I have a solution that works, but you'll have to translate it to OpenCV yourself. It's written in Mathematica.

The first step is to adjust the brightness in the image, by dividing each pixel with the result of a closing operation:

src = ColorConvert[Import["http://davemark.com/images/sudoku.jpg"], "Grayscale"];
white = Closing[src, DiskMatrix[5]];
srcAdjusted = Image[ImageData[src]/ImageData[white]]

enter image description here

The next step is to find the sudoku area, so I can ignore (mask out) the background. For that, I use connected component analysis, and select the component that's got the largest convex area:

components = 
  ComponentMeasurements[
    ColorNegate@Binarize[srcAdjusted], {"ConvexArea", "Mask"}][[All, 
    2]];
largestComponent = Image[SortBy[components, First][[-1, 2]]]

enter image description here

By filling this image, I get a mask for the sudoku grid:

mask = FillingTransform[largestComponent]

enter image description here

Now, I can use a 2nd order derivative filter to find the vertical and horizontal lines in two separate images:

lY = ImageMultiply[MorphologicalBinarize[GaussianFilter[srcAdjusted, 3, {2, 0}], {0.02, 0.05}], mask];
lX = ImageMultiply[MorphologicalBinarize[GaussianFilter[srcAdjusted, 3, {0, 2}], {0.02, 0.05}], mask];

enter image description here

I use connected component analysis again to extract the grid lines from these images. The grid lines are much longer than the digits, so I can use caliper length to select only the grid lines-connected components. Sorting them by position, I get 2x10 mask images for each of the vertical/horizontal grid lines in the image:

verticalGridLineMasks = 
  SortBy[ComponentMeasurements[
      lX, {"CaliperLength", "Centroid", "Mask"}, # > 100 &][[All, 
      2]], #[[2, 1]] &][[All, 3]];
horizontalGridLineMasks = 
  SortBy[ComponentMeasurements[
      lY, {"CaliperLength", "Centroid", "Mask"}, # > 100 &][[All, 
      2]], #[[2, 2]] &][[All, 3]];

enter image description here

Next I take each pair of vertical/horizontal grid lines, dilate them, calculate the pixel-by-pixel intersection, and calculate the center of the result.

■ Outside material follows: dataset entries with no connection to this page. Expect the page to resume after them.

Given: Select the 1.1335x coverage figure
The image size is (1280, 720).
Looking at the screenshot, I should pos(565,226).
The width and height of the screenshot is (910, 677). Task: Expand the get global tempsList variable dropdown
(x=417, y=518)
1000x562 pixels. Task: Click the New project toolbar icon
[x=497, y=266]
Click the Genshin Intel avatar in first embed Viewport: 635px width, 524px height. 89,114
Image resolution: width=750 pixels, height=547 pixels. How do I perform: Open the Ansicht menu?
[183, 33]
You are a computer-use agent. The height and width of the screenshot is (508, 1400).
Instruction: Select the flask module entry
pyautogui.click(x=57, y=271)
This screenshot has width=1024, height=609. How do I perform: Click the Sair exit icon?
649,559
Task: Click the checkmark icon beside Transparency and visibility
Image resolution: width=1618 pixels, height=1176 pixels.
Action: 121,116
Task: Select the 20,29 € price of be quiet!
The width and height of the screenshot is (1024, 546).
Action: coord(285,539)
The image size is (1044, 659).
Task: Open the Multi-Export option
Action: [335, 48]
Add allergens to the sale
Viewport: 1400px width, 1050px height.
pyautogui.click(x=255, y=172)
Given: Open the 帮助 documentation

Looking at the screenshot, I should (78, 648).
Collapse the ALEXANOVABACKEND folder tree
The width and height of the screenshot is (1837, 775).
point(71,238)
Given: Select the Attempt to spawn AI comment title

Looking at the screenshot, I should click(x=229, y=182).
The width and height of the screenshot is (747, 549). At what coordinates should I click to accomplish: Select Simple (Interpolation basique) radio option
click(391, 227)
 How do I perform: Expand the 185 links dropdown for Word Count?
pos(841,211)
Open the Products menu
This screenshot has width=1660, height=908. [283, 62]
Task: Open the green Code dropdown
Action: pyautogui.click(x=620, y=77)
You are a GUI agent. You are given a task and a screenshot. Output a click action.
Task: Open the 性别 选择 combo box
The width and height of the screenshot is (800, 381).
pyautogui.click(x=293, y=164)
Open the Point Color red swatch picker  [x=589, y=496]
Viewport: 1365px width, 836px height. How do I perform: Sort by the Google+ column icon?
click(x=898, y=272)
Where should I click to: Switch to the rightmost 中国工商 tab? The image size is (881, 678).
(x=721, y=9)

These points are the grid line intersections:

centerOfGravity[l_] := 
 ComponentMeasurements[Image[l], "Centroid"][[1, 2]]
gridCenters = 
  Table[centerOfGravity[
    ImageData[Dilation[Image[h], DiskMatrix[2]]]*
     ImageData[Dilation[Image[v], DiskMatrix[2]]]], {h, 
    horizontalGridLineMasks}, {v, verticalGridLineMasks}];

enter image description here

The last step is to define two interpolation functions for X/Y mapping through these points, and transform the image using these functions:

fnX = ListInterpolation[gridCenters[[All, All, 1]]];
fnY = ListInterpolation[gridCenters[[All, All, 2]]];
transformed = 
 ImageTransformation[
  srcAdjusted, {fnX @@ Reverse[#], fnY @@ Reverse[#]} &, {9*50, 9*50},
   PlotRange -> {{1, 10}, {1, 10}}, DataRange -> Full]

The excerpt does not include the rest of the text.